# Consigne:
Présente sous forme de liste numérotée les lignes qui commencent à celle contenant "At what (x,y)" et finissent à celle contenant "Looking at the", ces deux lignes comprises et les lignes vides omises. Laisse les images de côté.
══ Entrées du corpus ══
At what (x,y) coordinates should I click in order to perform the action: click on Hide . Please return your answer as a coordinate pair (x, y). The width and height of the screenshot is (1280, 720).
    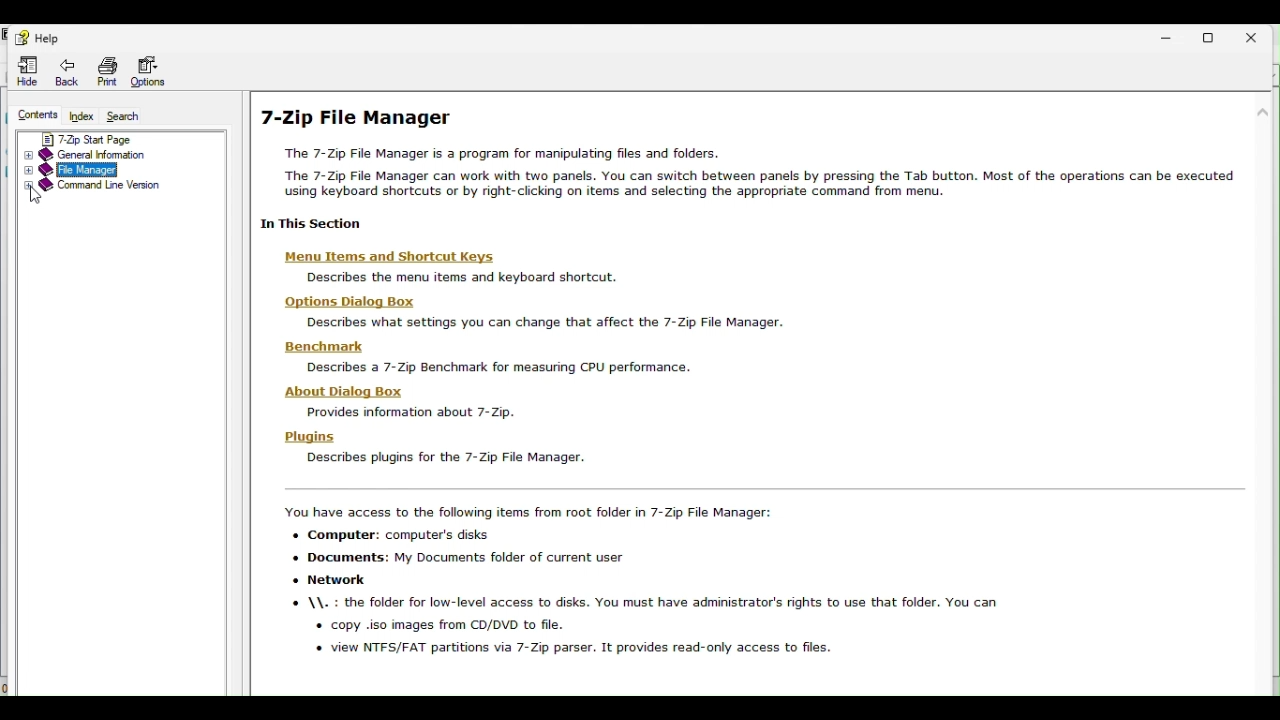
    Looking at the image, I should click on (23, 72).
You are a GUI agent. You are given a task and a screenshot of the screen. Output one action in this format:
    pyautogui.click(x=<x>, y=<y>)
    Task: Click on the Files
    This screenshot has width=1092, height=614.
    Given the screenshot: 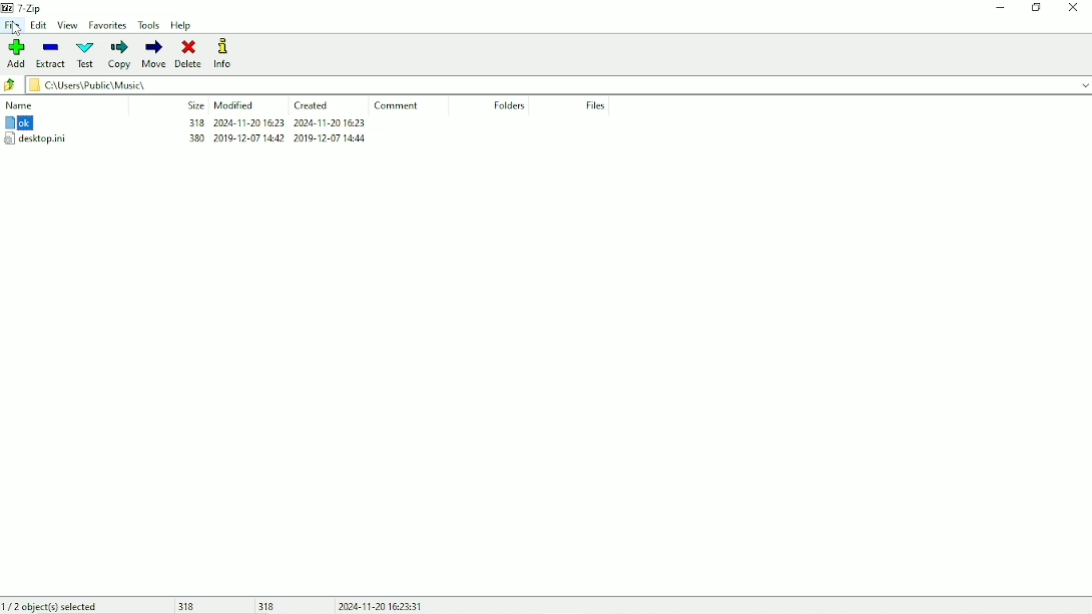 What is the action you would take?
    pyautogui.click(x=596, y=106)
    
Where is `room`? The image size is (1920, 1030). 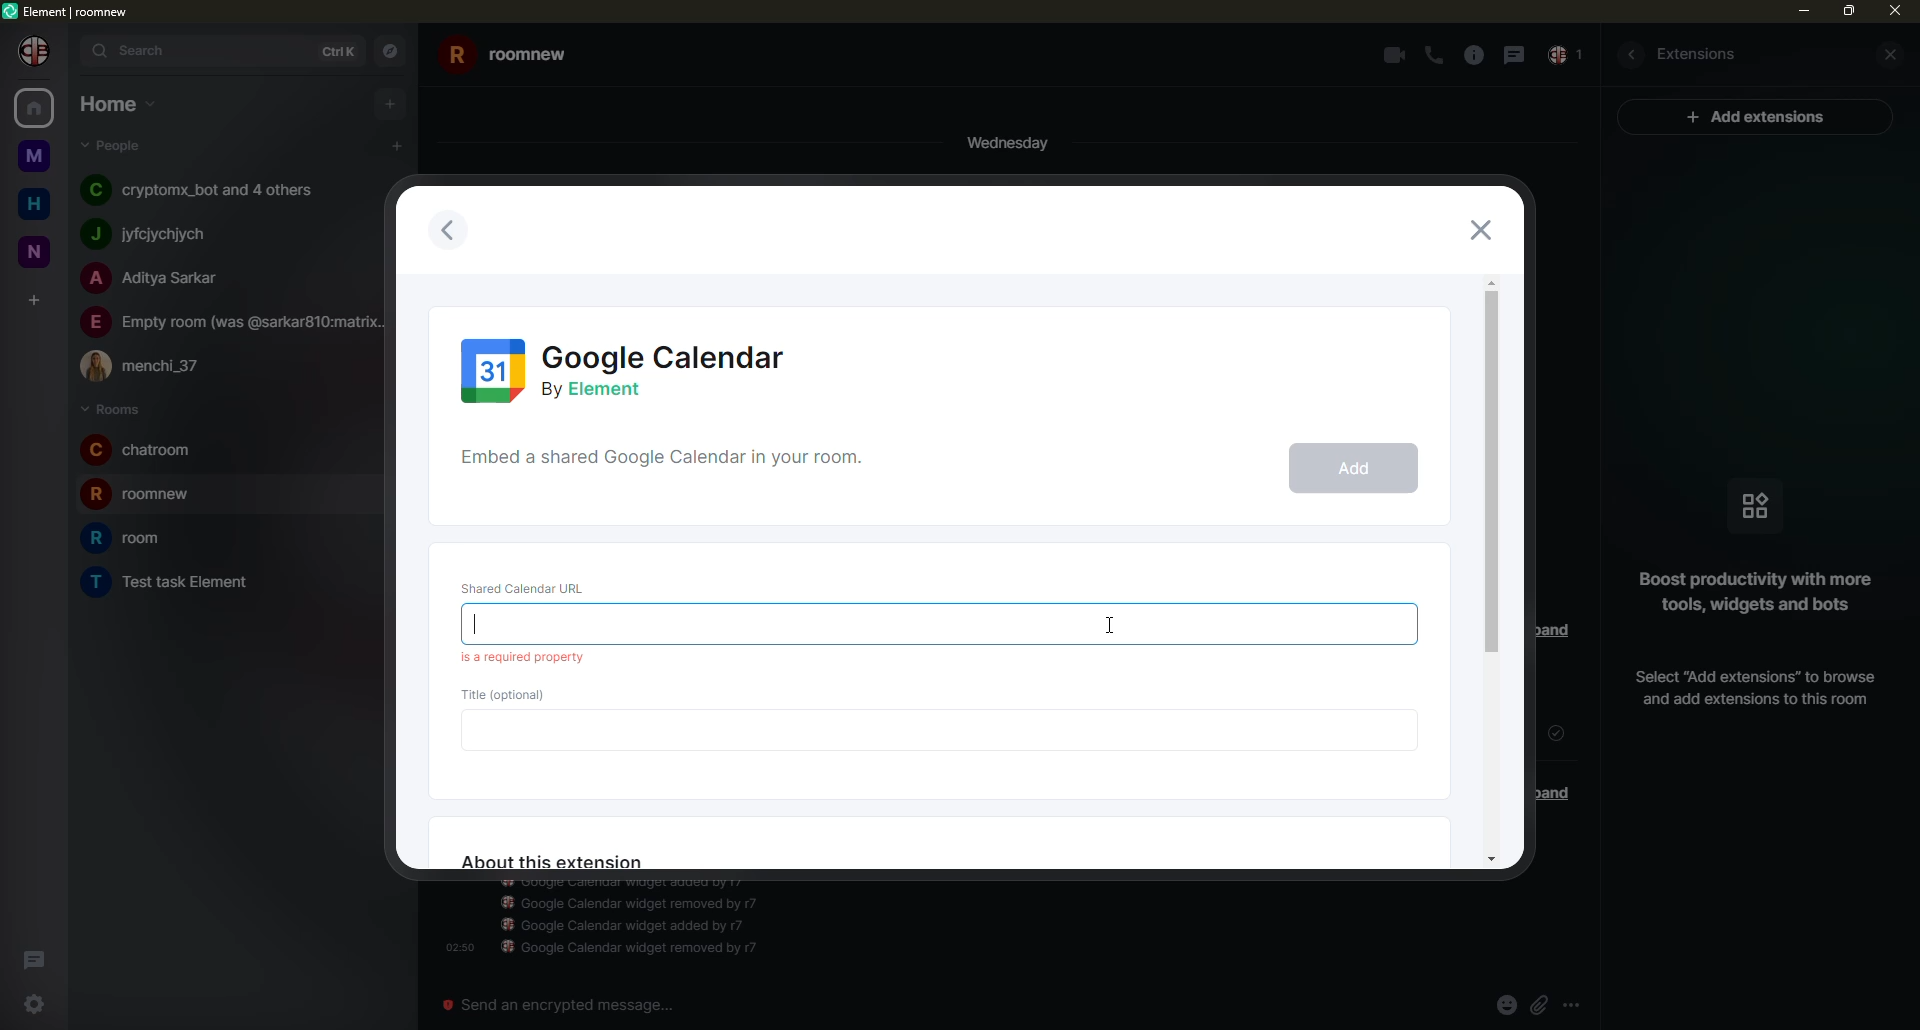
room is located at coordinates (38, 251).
═══
══ Entrées du corpus ══
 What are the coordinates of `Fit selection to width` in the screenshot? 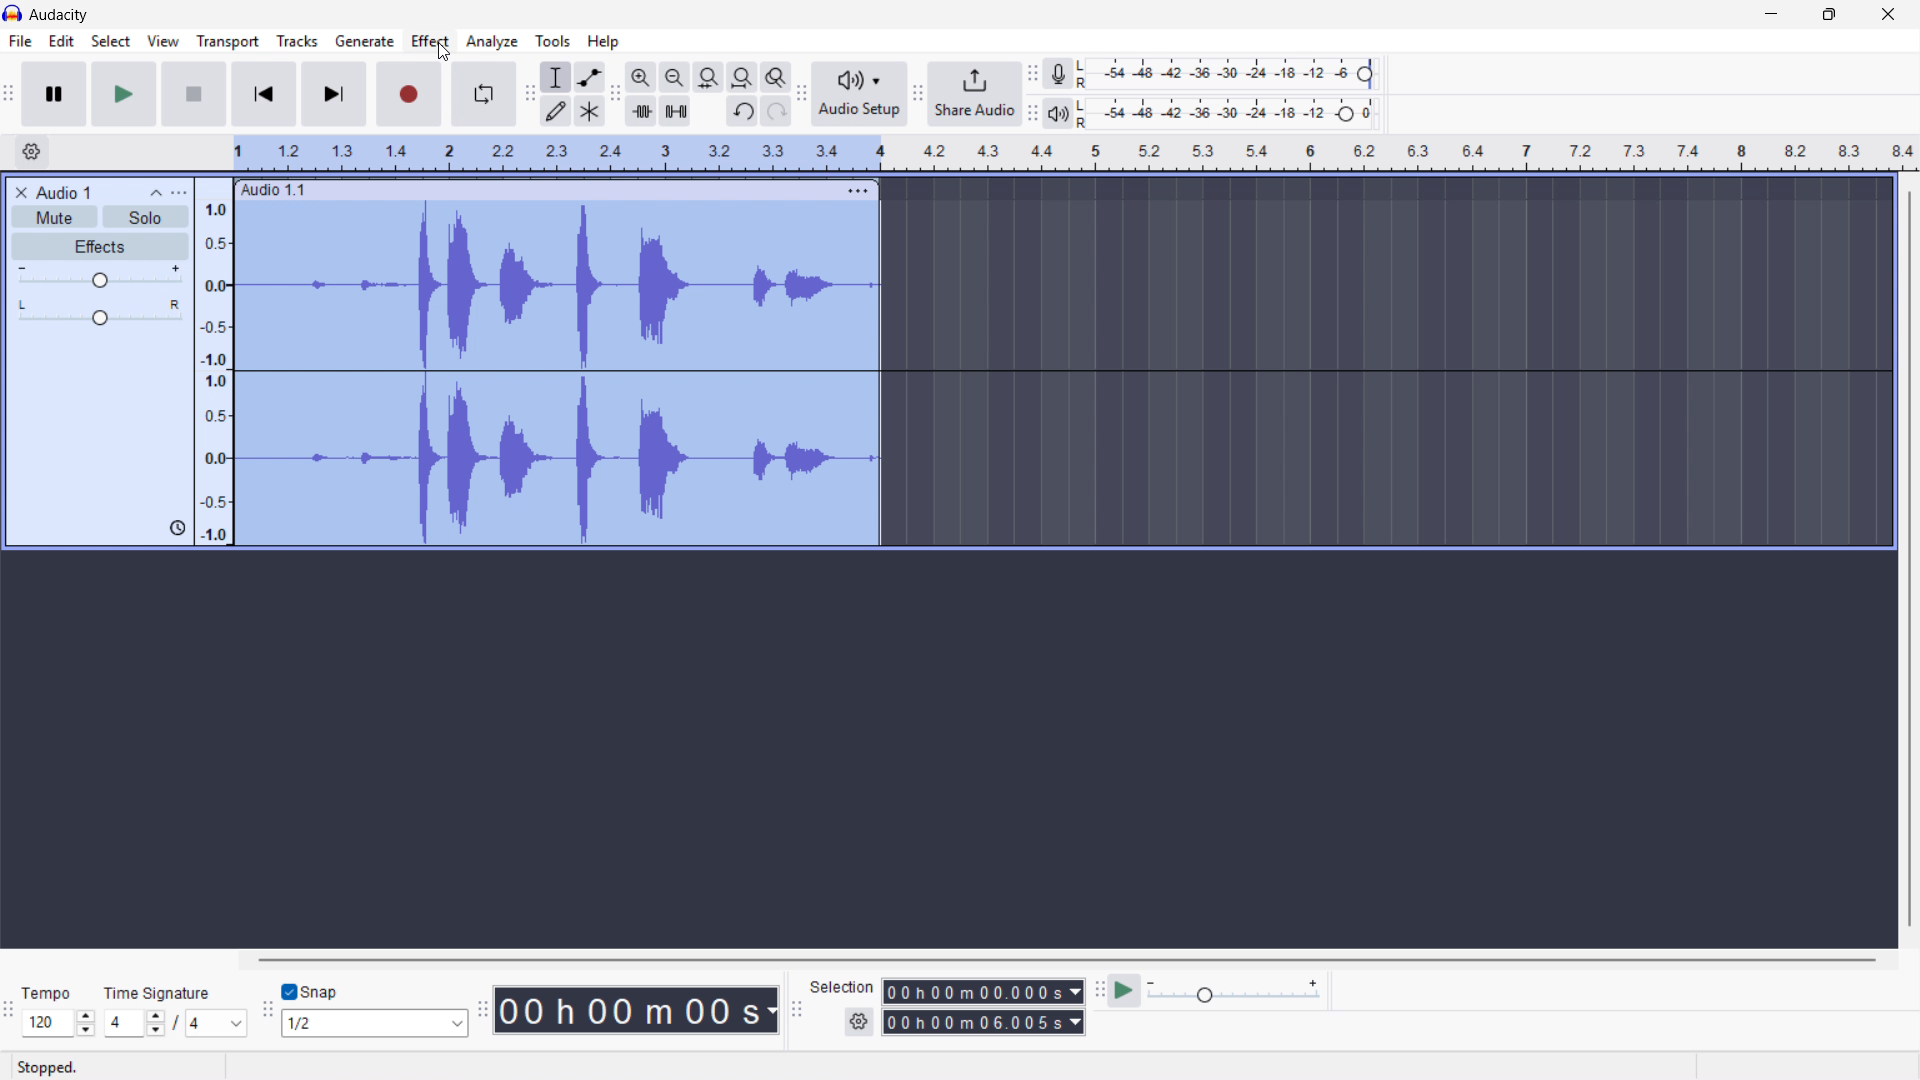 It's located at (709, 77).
═══
# Résultat:
1. At what (x,y) coordinates should I click in order to perform the action: click on Hide . Please return your answer as a coordinate pair (x, y). The width and height of the screenshot is (1280, 720).
2.     Looking at the image, I should click on (23, 72).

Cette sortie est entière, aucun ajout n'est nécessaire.